Whether to file under Chapter 7 or Chapter 13 depends largely on your business assets, taxes, and other nondischargeable debts.
Hoping to File a Chapter 7 “Straight Bankruptcy”
Once you’ve closed down your business and are considering bankruptcy, it would be understandable if you preferred to file under Chapter 7 instead of under a Chapter 13 “adjustment of debts.”
After all you’ve been through the last few years trying to keep your business afloat, you just want a fresh, clean start, as quickly as possible. You likely feel like just putting the debts behind you. The last thing you likely want is to do is stretch things out for the next three to five years that a Chapter 13 case would usually take.
Likely Can File Under Chapter 7 Under the “Means Test”
The “means test” determines whether, with your income and expenses, you can file a Chapter 7 case. In my last blog I described how you can avoid the “means test” altogether if more than half of your debts are business debts instead of consumer debts.
But even if that does not apply to you, the “means test” will still not likely be a problem if you closed down your business recently. That’s because the period of income that counts for the “means test” is the six full calendar months before your bankruptcy case is filed. An about-to-fail business usually isn’t generating much income.
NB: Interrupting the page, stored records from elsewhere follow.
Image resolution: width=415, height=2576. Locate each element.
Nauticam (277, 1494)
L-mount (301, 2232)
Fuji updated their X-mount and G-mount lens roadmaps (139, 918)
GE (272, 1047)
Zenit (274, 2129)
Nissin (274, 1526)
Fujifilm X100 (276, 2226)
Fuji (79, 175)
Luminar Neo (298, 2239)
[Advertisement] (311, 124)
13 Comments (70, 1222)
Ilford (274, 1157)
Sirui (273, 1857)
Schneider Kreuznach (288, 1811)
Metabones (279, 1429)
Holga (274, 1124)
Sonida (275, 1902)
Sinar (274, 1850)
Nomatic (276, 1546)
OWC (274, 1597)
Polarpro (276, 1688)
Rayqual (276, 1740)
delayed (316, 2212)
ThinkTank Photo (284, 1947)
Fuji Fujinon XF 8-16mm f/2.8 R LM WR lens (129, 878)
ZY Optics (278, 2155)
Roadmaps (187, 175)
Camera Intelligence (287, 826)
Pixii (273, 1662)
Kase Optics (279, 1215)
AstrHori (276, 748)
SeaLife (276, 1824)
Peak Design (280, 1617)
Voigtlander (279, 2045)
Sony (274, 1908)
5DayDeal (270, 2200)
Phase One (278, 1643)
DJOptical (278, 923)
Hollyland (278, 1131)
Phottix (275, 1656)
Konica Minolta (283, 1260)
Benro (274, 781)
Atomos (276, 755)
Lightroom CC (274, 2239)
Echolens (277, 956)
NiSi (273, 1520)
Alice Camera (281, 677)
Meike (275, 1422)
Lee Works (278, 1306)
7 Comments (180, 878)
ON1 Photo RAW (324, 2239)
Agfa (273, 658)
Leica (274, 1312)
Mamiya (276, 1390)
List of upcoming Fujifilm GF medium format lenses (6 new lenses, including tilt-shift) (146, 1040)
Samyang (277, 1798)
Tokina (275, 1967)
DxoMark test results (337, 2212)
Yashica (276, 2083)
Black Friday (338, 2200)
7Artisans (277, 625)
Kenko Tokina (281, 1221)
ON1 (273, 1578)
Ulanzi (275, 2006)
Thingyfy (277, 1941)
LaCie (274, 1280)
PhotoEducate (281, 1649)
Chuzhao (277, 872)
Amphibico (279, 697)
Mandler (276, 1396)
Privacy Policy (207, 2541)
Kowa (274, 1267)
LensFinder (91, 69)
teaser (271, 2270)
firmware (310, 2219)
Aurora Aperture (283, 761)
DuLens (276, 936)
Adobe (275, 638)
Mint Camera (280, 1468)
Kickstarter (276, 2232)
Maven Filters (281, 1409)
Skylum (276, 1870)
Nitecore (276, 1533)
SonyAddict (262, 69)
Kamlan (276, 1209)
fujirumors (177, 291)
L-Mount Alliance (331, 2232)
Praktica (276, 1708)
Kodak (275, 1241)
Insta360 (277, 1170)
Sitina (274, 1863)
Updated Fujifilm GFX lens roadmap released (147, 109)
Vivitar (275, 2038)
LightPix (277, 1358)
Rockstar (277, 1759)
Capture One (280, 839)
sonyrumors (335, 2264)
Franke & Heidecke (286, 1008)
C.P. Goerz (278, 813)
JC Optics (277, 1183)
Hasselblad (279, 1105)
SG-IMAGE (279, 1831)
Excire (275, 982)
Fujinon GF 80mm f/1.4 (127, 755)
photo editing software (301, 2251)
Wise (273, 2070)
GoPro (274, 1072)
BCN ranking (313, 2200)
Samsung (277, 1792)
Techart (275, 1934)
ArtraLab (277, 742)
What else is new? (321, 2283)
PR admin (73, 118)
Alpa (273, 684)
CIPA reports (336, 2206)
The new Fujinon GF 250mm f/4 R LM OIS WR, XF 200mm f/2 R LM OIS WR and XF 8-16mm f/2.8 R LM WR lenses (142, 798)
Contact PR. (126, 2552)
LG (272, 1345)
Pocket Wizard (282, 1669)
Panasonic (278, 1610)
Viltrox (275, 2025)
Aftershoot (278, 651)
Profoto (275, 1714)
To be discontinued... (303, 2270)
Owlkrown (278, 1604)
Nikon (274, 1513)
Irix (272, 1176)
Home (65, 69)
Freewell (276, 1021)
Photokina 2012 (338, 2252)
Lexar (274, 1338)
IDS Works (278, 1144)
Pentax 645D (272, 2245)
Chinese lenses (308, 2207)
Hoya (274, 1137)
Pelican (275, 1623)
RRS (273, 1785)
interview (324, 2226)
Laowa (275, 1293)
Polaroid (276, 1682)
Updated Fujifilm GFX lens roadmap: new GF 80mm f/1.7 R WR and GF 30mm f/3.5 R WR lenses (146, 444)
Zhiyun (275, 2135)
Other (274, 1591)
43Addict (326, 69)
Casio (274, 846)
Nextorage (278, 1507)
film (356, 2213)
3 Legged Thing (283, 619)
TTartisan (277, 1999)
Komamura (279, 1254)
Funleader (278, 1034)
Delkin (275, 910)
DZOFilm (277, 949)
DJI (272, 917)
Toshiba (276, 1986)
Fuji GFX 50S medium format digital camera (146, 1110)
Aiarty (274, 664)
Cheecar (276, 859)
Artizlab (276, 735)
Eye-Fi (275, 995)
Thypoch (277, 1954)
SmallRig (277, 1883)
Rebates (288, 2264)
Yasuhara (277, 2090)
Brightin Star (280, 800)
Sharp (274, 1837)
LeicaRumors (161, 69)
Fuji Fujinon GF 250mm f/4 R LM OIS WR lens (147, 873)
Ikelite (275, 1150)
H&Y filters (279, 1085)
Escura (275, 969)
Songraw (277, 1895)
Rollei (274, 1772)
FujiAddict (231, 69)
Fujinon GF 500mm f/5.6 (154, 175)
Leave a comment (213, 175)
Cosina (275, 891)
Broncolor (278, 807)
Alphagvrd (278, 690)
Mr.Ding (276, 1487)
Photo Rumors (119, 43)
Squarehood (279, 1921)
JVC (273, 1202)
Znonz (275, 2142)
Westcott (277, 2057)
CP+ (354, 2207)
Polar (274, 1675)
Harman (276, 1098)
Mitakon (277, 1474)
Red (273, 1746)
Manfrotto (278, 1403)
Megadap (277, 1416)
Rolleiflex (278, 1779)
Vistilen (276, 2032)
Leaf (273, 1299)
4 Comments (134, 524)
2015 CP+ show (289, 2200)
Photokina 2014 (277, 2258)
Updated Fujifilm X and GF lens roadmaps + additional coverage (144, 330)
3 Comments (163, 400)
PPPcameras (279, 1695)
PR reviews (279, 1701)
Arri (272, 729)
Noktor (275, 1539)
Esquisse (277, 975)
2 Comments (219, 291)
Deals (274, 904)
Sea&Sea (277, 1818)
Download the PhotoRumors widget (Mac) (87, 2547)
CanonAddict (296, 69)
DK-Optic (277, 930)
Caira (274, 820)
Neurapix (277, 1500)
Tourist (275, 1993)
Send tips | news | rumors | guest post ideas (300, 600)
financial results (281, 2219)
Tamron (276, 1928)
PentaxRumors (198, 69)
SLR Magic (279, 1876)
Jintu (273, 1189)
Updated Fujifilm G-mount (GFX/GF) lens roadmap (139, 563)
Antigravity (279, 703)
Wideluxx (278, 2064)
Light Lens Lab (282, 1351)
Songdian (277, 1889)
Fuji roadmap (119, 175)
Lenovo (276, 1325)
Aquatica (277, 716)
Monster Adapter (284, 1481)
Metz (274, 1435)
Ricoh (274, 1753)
So, there is a very good chance that your income for “means test” purposes is less than the published median income amount for your family size, in your state. If your prior 6-month income is less than the median amount, by that fact alone you’ve passed the means test and qualified for Chapter 7.
Three Factors about Filing Chapter 7 vs. 13—Business Assets, Taxes, and Other Non-Discharged Debt
The following three factors seem to come up all the time when deciding between filing Chapter 7 or 13:
1. Business assets: A Chapter 7 case is either “asset” or “no asset.” In a “no asset” case, the Chapter 7 trustee decides—usually quite quickly—that all of your assets are exempt (protected by exemptions) and so cannot be taken from you to pay creditors.
If you had a recently closed business, there more likely are assets that are not exempt and are worth the trustee’s effort to collect and liquidate. If you have such collectable business assets, discuss with your attorney where the money from the proceeds of the Chapter 7 trustee’s sale of those assets would likely go, and whether that result is in your best interest compared to what would happen to those assets in a Chapter 13 case.
2. Taxes: It seems like every person who has recently closed a business and is considering bankruptcy has tax debts. Although some taxes can be discharged in a Chapter 7 case, many cannot. Especially in situations in which a lot of taxes would not be discharged, Chapter 13 is often a better way to deal with them. Which option is better depends on the precise kind of tax—personal income tax, employee withholding tax, sales tax—and on a series of other factors such as when the tax became due, whether a tax return was filed, if so when, and whether a tax lien was recorded.
3. Other nondischargeable debts: Bankruptcies involving former businesses get more than the usual amount of challenges by creditors. These challenges are usually by creditors trying to avoid the discharge (legal write-off) of its debts based on allegations of fraud or misrepresentation. The business owner may be accused of acting in some fraudulent fashion against a former business partner, his or her business landlord, or some other major creditor. These kinds of disputes can greatly complicate a bankruptcy case, regardless whether occurring under Chapter 7 or 13. But in some situations Chapter 13 could give you certain legal and tactical advantages over Chapter 7.
These three factors will be the topics of my next three blogs. After reviewing them you will have a much better idea whether your business bankruptcy case should be in a Chapter 7 or Chapter 13.